DATA TO PROCESS:
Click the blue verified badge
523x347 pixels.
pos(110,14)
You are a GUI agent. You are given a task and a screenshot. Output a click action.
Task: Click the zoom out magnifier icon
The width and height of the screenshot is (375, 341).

SET PROBLEM: Present every line of the entries above as a numbered list, leaving out any blank lines.

IN RESPONSE:
1. Click the blue verified badge
2. 523x347 pixels.
3. pos(110,14)
4. You are a GUI agent. You are given a task and a screenshot. Output a click action.
5. Task: Click the zoom out magnifier icon
6. The width and height of the screenshot is (375, 341).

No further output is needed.